By way of a December 5, 2012 letter, Lieutenant Michael J. Emmons of the Neptune Township Police Department dismissed an internal affairs complaint against Neptune Police Officer Leslie Borges. The complaint, which was filed on October 16, 2012 by the New Jersey Libertarian Party's Police Accountability Project, was based on an October 16, 2012 written decision issued Appellate Division of the New Jersey Superior Court.
In that case, the court suppressed evidence that Borges and other officers seized when they arrested a local man, James M. Height, for third-degree possession of Xanax. Regarding Borges' warrantless search of Height's apartment, the court held that “there was no objectively reasonable basis for [him] to enter the apartment under the community caretaking exception to the warrant requirement.”
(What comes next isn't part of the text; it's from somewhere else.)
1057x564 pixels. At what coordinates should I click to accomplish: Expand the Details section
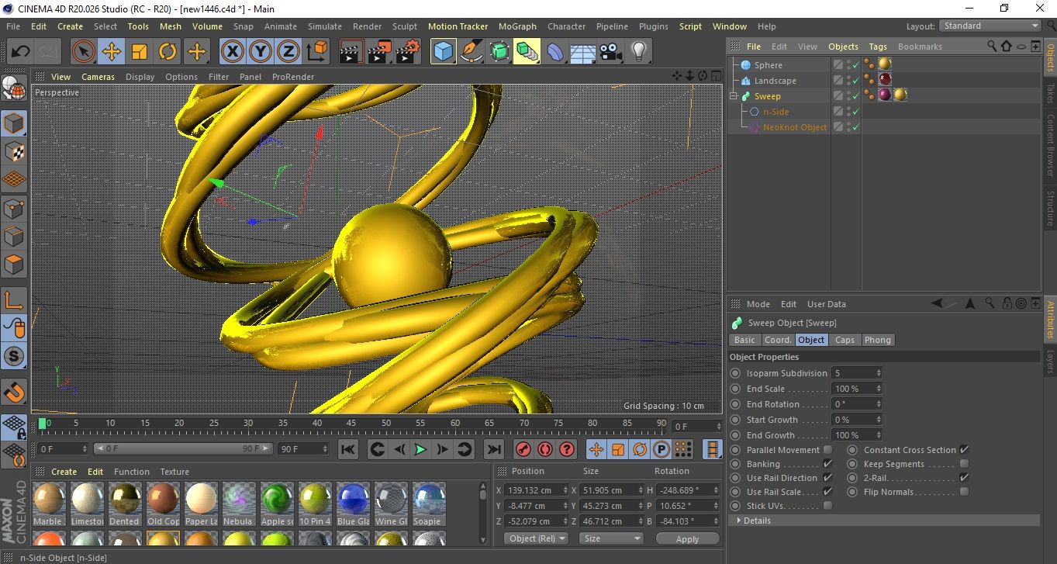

Yet, in his response to the Project's internal affairs Complaint, Lieutenant Emmons drew the opposite conclusion and stated that Borges and his fellow officers "were acting in good faith under the community caretaking doctrine in a very well documented, high crime, known drug distribution area."
Apparently, a police officer who lacks an "objectively reasonable" basis for conducting a warrantless search will not be disciplined provided that he was "acting in good faith" while conducting the illegal search.
The internal affairs complaint, dismissal letter and Appellate Division opinion are on-line here.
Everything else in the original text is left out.